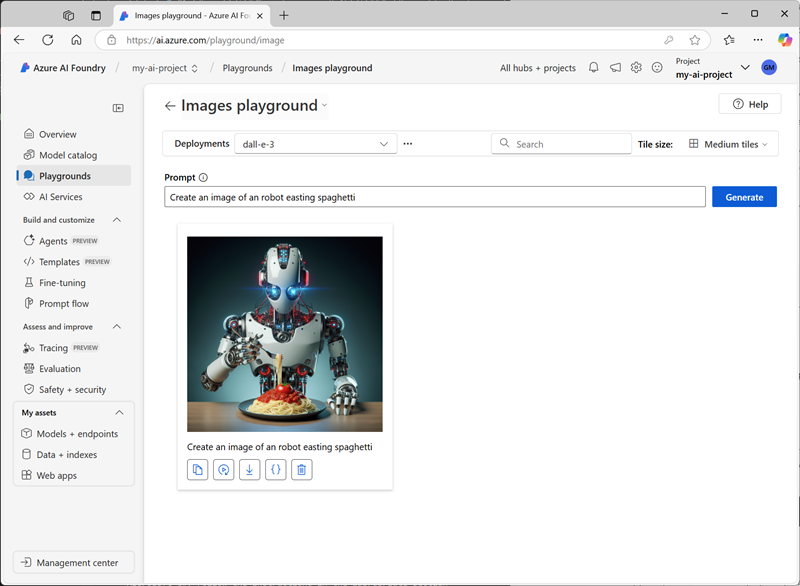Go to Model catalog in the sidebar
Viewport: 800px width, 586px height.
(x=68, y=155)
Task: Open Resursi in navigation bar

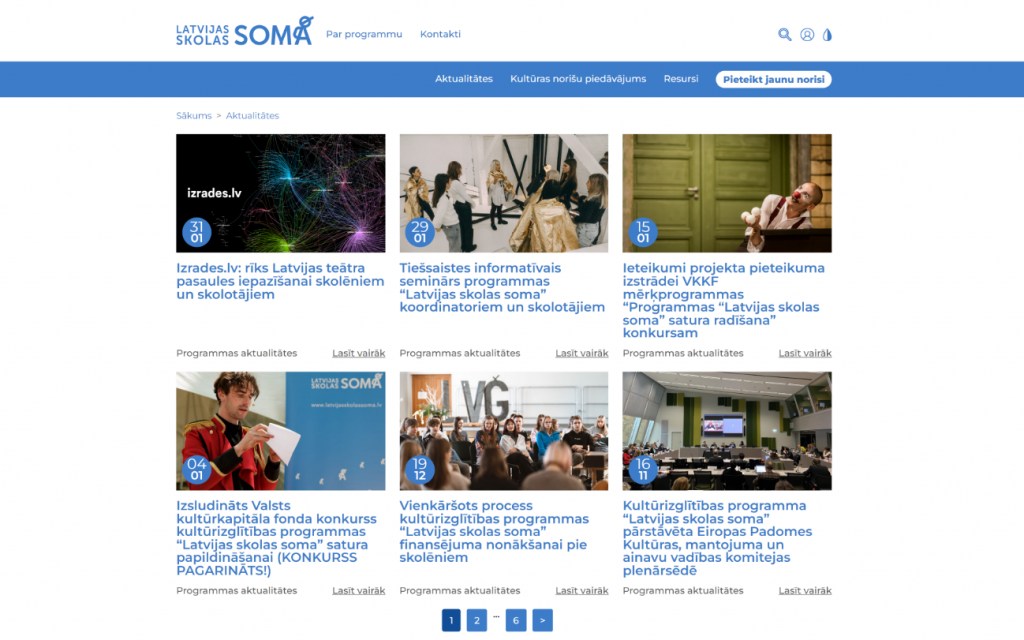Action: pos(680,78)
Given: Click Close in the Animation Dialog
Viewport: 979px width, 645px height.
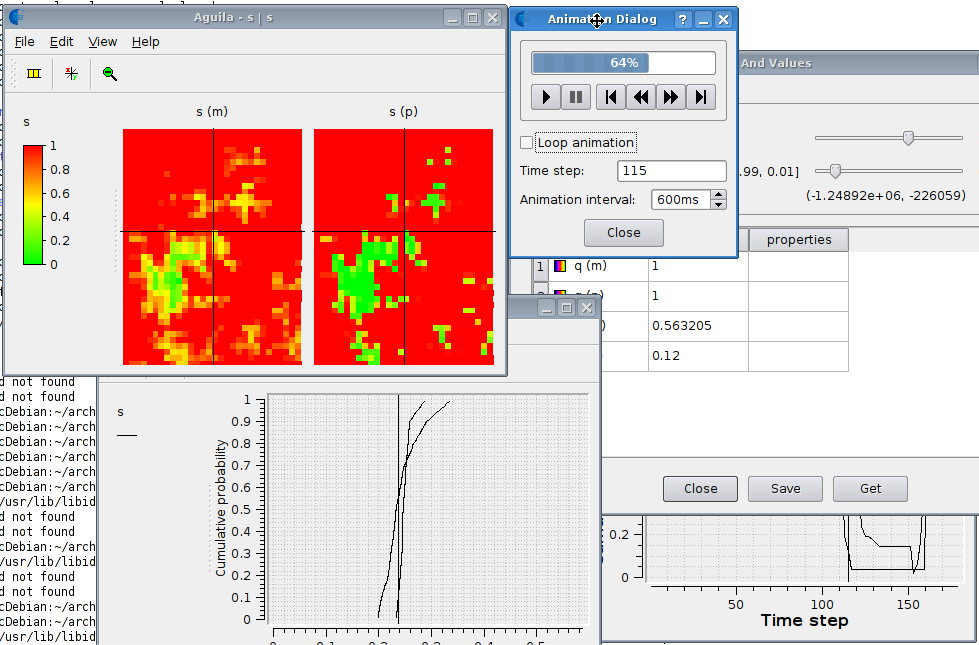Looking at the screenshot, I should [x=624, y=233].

====

**EXERCISE DESCRIPTION**
An exact transcription is requested of each line from the one that holds "Task: Open Resursi in navigation bar" to the end of the listing above, both boundary lines included; pictures are to be omitted.

**THE ANSWER**
Task: Open Resursi in navigation bar

Action: pos(680,78)
Given: Click Close in the Animation Dialog
Viewport: 979px width, 645px height.
Looking at the screenshot, I should [x=624, y=233].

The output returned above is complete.